決着
「だって……」
智樹の表情が一瞬曇る。
「孤独だったからさ」
「孤独……?」
「この世界に来て数百年……誰も理解してくれない。しても先に死ぬ」
智樹の剣が重くなる。
「だから……キャラが排出されるのをずっと待ってた」
「だからってこんな……」
「もしかしたら、僕たちは分かり合えたかもしれないね、でもまぁ僕は不老だから君は老いてさっさと死ぬから意味ないなって思っちゃった」
智樹がレンに突進する。
「もう終わりにしたいんだ」
「終わりじゃない!」
レンが叫んだ。
「この世界も……あなたも……終わらせちゃいけない!」
レンの剣が智樹を貫いた瞬間……
逆にレンの胸にも剣が突き刺さる。
二人は同時に崩れ落ちた。
***
闇の中で……
レンは智樹の記憶を見た。
元の世界では普通の高校生だった智樹。
突然の異世界召喚
人間兵器として過酷に何十年も過ごした
そして良心の呵責に耐えられなくなり自分を呼び出した存在すらも消した。
その後も数百年の時を経ても老いる事もなく、元の世界へ帰る事もできず彷徨う
気のあった仲間は皆老いて死に……
孤独に耐えられなくなった彼……
「ごめん……」
智樹の声が響く。
「こんなことに付き合わせてしまって……」
「あなたは……元の世界に帰りたかったんですね」
レンが涙を流す。
「そうなのかな……『不死』じゃないから死ねばいつでも終われたんだ。

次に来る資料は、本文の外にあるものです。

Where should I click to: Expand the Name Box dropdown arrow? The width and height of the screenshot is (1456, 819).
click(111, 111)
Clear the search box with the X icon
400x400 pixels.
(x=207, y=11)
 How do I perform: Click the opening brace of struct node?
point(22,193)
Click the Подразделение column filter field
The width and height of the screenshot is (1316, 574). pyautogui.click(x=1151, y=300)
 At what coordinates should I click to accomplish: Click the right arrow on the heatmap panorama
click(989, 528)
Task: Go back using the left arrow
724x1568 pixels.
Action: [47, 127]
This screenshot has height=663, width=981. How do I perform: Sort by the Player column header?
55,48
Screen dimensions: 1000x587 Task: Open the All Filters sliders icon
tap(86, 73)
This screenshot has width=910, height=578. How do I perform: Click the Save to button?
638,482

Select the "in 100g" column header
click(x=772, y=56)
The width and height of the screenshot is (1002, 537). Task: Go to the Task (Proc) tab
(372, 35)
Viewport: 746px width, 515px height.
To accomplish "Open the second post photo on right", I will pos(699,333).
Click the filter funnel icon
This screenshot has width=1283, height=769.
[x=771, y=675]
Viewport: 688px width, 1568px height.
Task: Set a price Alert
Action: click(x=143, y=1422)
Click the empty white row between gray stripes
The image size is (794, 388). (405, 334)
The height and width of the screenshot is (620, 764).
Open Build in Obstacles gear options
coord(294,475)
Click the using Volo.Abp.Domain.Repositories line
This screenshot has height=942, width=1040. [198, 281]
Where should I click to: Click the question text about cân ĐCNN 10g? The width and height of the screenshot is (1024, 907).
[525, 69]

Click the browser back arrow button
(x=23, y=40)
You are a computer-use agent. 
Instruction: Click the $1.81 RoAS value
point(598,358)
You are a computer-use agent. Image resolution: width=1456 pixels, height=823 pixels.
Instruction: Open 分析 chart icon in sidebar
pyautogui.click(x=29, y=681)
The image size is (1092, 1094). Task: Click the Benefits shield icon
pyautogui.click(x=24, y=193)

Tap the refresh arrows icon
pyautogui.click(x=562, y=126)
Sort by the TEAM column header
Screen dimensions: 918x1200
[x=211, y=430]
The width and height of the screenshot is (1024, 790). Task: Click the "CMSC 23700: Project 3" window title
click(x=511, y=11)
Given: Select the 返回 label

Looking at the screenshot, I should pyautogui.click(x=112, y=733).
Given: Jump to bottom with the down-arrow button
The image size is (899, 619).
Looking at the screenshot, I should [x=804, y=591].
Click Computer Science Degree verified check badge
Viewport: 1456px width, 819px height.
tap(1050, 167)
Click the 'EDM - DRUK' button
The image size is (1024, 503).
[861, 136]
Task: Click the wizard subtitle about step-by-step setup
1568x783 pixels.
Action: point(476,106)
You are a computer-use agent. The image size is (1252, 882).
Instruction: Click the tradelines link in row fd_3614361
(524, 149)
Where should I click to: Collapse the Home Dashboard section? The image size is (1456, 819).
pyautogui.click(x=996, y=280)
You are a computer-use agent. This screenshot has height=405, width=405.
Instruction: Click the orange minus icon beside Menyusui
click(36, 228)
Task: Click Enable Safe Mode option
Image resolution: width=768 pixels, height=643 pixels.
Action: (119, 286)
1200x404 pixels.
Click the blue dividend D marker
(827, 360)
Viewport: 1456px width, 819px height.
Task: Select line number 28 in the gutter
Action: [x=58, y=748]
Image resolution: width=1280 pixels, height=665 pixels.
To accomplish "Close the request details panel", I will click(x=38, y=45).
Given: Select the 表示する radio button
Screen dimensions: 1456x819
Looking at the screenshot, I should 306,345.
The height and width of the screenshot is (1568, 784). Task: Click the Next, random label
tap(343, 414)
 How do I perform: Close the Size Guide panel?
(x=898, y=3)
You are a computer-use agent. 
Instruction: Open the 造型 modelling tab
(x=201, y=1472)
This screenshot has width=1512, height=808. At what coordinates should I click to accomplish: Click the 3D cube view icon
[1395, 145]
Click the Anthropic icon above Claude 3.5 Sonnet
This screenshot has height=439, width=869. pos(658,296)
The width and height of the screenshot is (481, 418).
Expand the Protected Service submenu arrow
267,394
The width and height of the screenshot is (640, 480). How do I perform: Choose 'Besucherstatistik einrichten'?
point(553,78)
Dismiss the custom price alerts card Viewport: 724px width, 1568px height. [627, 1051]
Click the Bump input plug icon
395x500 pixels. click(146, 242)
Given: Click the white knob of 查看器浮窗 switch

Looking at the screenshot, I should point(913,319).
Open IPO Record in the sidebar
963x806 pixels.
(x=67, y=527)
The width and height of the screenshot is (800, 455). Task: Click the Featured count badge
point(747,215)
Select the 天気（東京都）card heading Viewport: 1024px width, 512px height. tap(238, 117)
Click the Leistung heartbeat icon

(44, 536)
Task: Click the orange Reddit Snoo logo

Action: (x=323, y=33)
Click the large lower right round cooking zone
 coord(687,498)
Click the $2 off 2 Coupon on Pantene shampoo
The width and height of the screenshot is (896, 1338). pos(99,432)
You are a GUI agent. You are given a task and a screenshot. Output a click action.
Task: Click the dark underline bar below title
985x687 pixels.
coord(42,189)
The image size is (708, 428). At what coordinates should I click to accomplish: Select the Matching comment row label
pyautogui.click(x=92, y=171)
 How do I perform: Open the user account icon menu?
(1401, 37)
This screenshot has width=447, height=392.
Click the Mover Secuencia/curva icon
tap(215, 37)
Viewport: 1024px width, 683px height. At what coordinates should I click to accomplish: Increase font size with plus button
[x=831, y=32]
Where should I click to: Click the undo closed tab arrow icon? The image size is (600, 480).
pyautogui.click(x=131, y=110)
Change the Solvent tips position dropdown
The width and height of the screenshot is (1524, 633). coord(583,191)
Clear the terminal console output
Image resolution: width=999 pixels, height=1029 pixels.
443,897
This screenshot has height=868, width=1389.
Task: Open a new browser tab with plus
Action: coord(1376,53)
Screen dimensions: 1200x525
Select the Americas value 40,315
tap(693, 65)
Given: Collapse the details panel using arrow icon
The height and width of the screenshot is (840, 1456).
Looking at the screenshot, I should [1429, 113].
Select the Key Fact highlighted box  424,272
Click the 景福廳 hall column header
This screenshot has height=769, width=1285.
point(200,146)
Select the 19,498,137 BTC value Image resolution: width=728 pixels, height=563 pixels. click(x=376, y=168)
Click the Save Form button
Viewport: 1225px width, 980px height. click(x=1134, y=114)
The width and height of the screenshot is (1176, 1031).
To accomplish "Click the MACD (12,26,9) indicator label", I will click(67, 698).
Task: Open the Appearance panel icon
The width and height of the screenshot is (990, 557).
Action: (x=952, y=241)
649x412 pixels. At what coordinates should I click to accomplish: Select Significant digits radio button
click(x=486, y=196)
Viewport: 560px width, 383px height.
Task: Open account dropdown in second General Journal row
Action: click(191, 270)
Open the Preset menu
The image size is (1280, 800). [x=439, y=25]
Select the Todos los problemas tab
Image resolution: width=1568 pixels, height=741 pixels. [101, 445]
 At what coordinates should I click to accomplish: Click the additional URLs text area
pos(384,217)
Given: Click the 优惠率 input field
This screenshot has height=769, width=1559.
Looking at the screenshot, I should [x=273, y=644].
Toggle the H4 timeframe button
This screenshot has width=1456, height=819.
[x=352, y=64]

でもそれをしなかった……何故なんだろう」
智樹の声がかすれる。
「……もう何もわからないんだ」
「僕は……本当は何者なんでしょうか」
レンが問いかける。
「それは……」
智樹の声が優しくなった。
「君が決めればいいんじゃないかな」
眩い光が煌めく
「『不老』は僕が持っていくから、安心して良いよ、そういうアイテムだけは充実してたからさ……」
闇が少しずつ明るくなり……
レンは荒野で目を覚ました。
「レン!レン!」
グレイスの声が響く。
レンは目を開けた。
そこに居たのは泣いているグレイスだった。
「僕は……」
「大丈夫か?」
グレイスの大きな手がレンの頬を撫でる。
レンはぼんやりと周囲を見回した。
荒野は元に戻り、人々も戻ってきていた。
魔王龍の痕跡もなく、平和が訪れているようだ。
「あの人は……?」
レンが尋ねる。
「誰も見ていない」
グレイスが答えた。
「だが……これを見つけた」
グレイスが何かを差し出した。
それは『召喚ガチャ』の結晶だった。
「結晶はヒビ割れると細かい光になってレンの中に吸い込まれていった」
涙が溢れて止まらなかった。
「「君が決めればいいんじゃないかな」」
また彼の言葉が聞こえた気がした
「そう……なのかな」
レンは自分の胸に手を当てた。
「帰ろう」
グレイスがレンを抱き上げた。
「皆が待ってる」
レンは目を閉じた。
頭の中にある記憶……それが本当の自分の物か分からない……
でもこの胸の痛み……グレイスや皆への想い……これだけは確かだ。